That said, “African” is not synonymous with “poor.” The continent is huge and diverse. Its 54 countries with their 1.2 billion people run the gamut from big to small, rich to poor, powerful to weak, democratic to authoritarian.
Likewise, the African countries’ pandemic experiences have varied. South Africa—one of the richer countries on the continent—got hit hard last summer, and then again in January. Officials there have logged more than 54,000 deaths.
That’s 93 fatalities per 100,000 people, a rate that’s much lower than the 175 deaths per 100,000 population the U.S. has registered, but much higher than the global average of 38 fatalities per 100,000 people.
Many of the less industrialized African countries have, so far, managed to avoid the catastrophic surges in infections that have driven up death tolls in richer countries. A total of 580,000 Americans have died of COVID; only 1,600 Nigerians have died.
But that doesn’t mean COVID isn’t coming for Nigeria and other African countries—it might just mean it hasn’t gotten there yet. “I see raging COVID-19 fires breaking out across the world in the coming weeks and months,” Lawrence Gostin, a Georgetown University global health expert, told The Daily Beast. “And I am most concerned about Africa.”

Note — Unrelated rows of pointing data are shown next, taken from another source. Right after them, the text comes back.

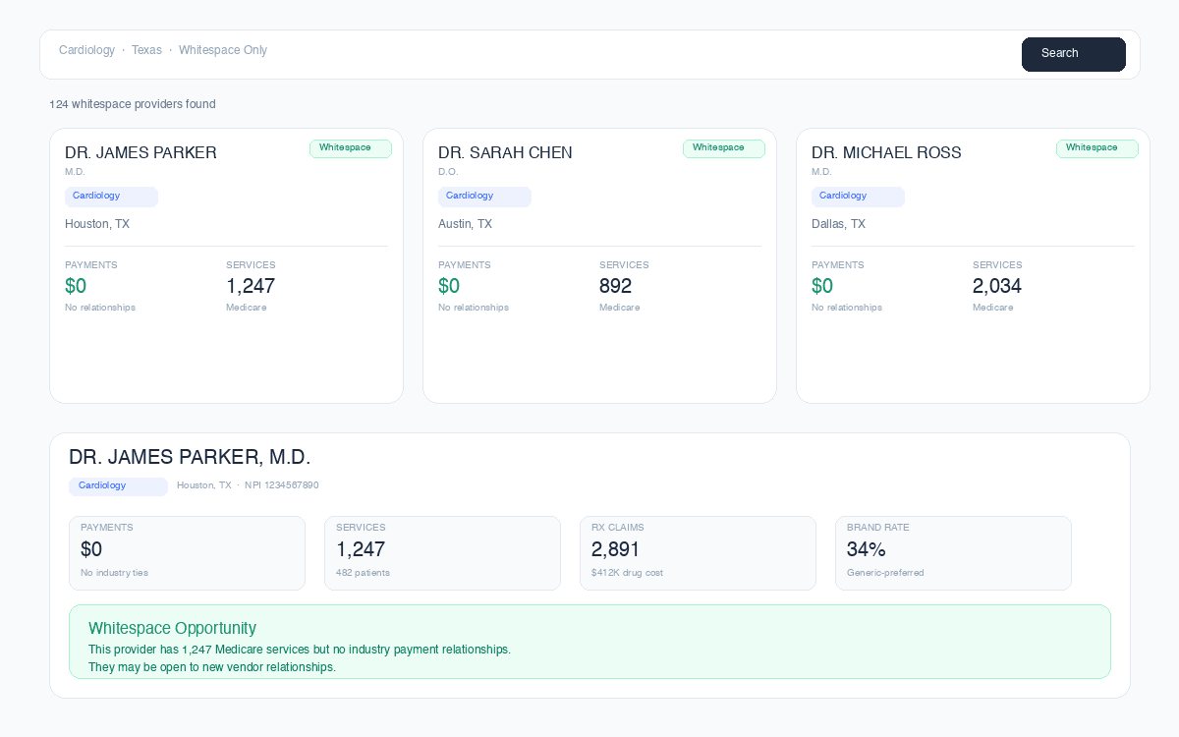Click the Whitespace badge on Dr. Sarah Chen's card
1179x737 pixels.
coord(724,148)
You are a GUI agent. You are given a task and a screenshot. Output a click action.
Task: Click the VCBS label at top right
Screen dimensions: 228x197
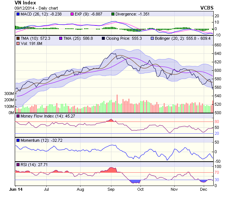(207, 8)
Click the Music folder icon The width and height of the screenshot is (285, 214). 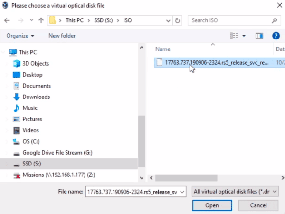coord(17,108)
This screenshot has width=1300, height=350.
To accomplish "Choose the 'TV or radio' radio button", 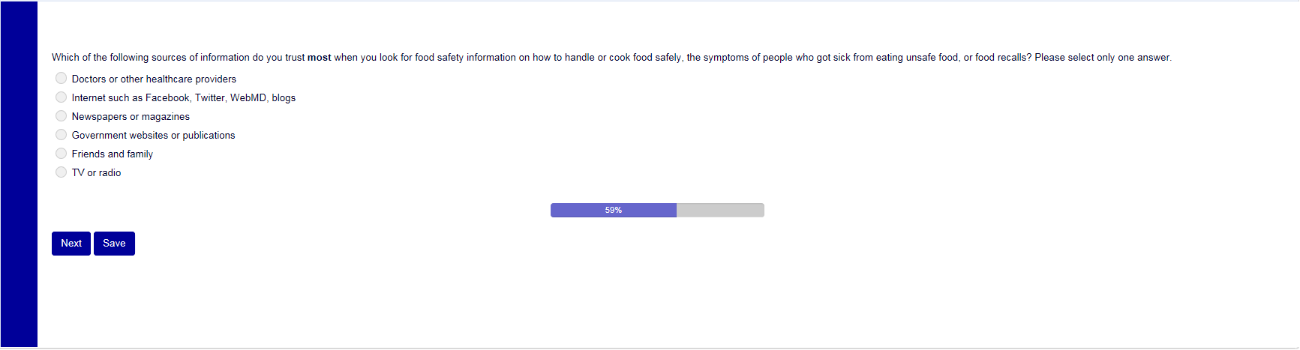I will click(x=62, y=172).
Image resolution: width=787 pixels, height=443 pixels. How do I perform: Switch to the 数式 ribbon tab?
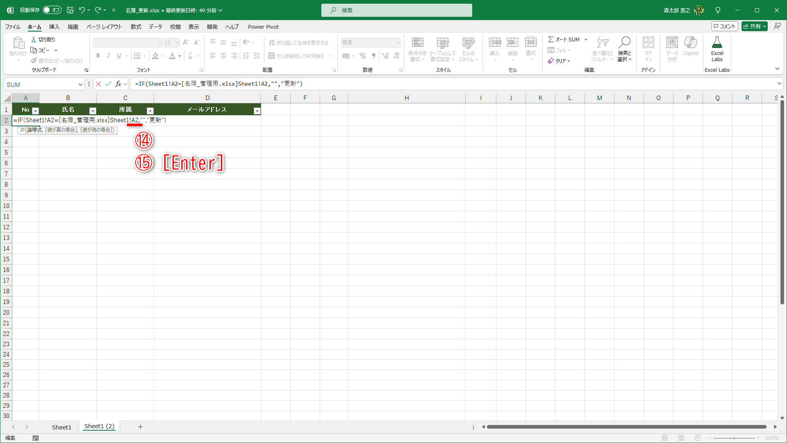136,27
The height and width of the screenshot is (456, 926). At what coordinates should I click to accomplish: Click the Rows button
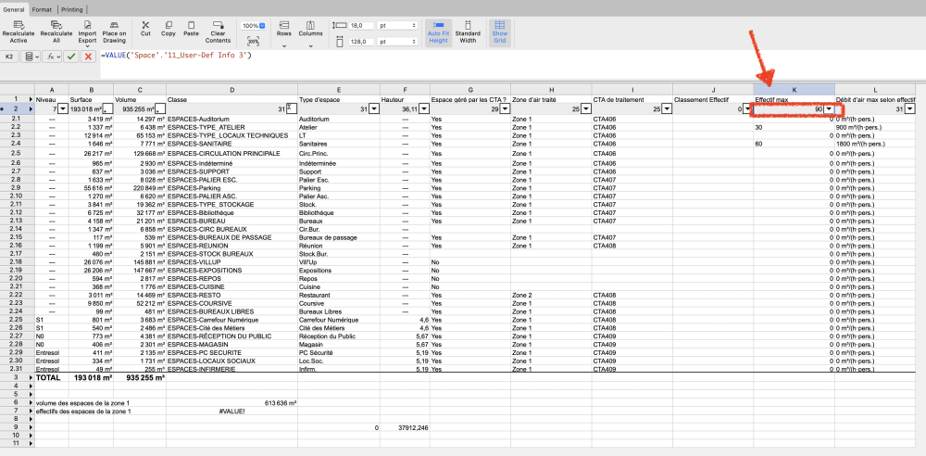pyautogui.click(x=283, y=32)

“I see the crisis in India as a leading indicator of what is to come in other low and middle-income countries,” Gostin added.
Bear in mind, India—despite its teeming cities, limited public health measures and patchwork health care—was relatively lucky until recently. The country of 1.37 billion counted just 160,000 fatal cases through March, for a rate of 11 per 100,000.
Then in April, a new and more transmissible variant of the SARS-CoV-2 virus, known to geneticists as “B.1.617,” spread across the country, driving cases and deaths through the roof. In a span of just a couple of weeks, India added nearly 50,000 deaths. The fatality rate jumped to 15 per 100,000.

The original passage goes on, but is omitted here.